With his yearlong appointment as an Institute Fellow, Keenan completed on a translation and annotated edition of The Exercise of a Christian Life (Esercitio della vita christiana, 1557), a devotional treatise written by Gaspar Loarte, S.J. (1498-1553). Besides the translation, Keenan also worked on a biographical essay on Loarte, who, despite being a member of the first generation of Jesuits and known to such famous figures as Ignatius Loyola and Francisco Borja, remains almost completely unknown today. Lastly, he completed a historiographical essay on Jesuit devotional literature, which is available in Open Access at the Jesuit Historiography Online.
Senior Research Fellow, Spring 2016
Eugenio Menegon received his training in Chinese language and culture at the University of Venice “Ca’ Foscari” in Italy and Renmin University in Beijing and earned an M.A. in Asian Studies and a Ph.D. in History from the University of California at Berkeley. He was a Research Fellow in Chinese Studies at the Katholieke Universiteit Leuven (Belgium), a Wang Post-Doctoral Fellow at Harvard University’s Fairbank Center for Chinese Studies, and Boston University Humanities Center Junior and Senior Fellow. He teaches Chinese history and world history in the Department of History at Boston University, previously directing the Boston University Center for the Study of Asia between 2012 and 2015. His interests include Chinese-Western relations in late imperial times, Chinese religions and Christianity in China, Chinese science, the intellectual history of Republican China, the history of maritime Asia, and Chinese food history.

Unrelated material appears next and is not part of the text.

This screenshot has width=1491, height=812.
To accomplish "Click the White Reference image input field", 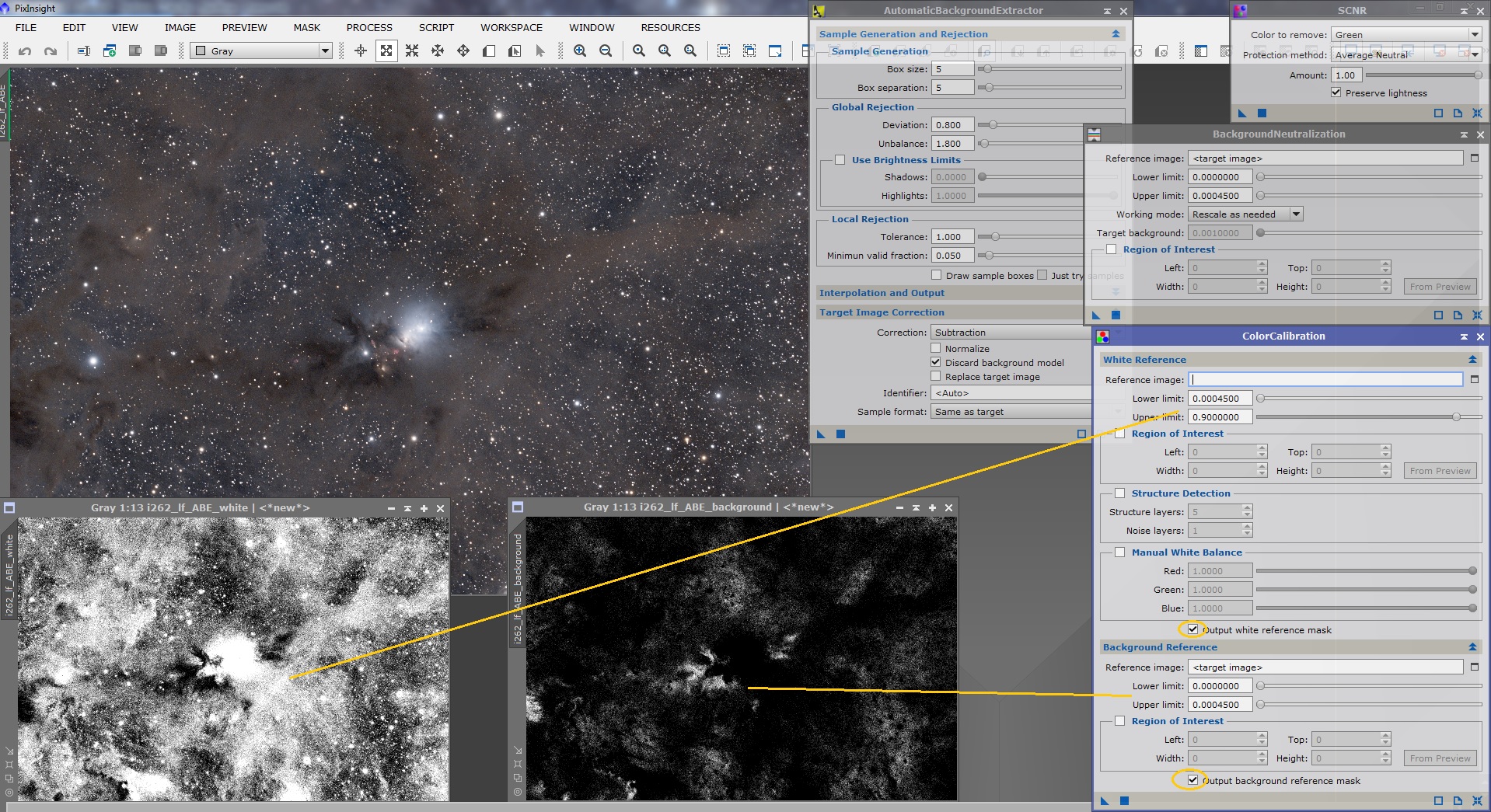I will point(1325,379).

As a Senior Research Fellow, Menegon worked on a new project examining the daily life and political networking of European residents (especially Jesuits of the French and Portuguese missions) at the Qing court in Beijing during the 17th-18th centuries. His personal website is available at: http://blogs.bu.edu/emenegon/
Jeffrey Muller is Professor of History of Art and Architecture at Brown University. He earned his Ph.D. in art history at Yale University where he wrote a dissertation on the collection of Peter Paul Rubens. There his interests in Flemish renaissance and baroque art expanded and embraced the question of how art made for the Counter Reformation changed society. His most recent book is St. Jacob’s Antwerp Art and Counter Reformation in Rubens’s Parish Church (Brill, 2016). As a Senior Research Fellow, Muller worked on two projects. First, he conducted research for a new project about the Jesuit global strategy of accommodation. In this project he asks: How did the Jesuits fashion their interactions with the diverse peoples from China to Peru whose souls they wished to save? Second, Muller worked on a historiographical essay on Jesuit visual culture, which will be available in Open Access at the Jesuit Historiography Online.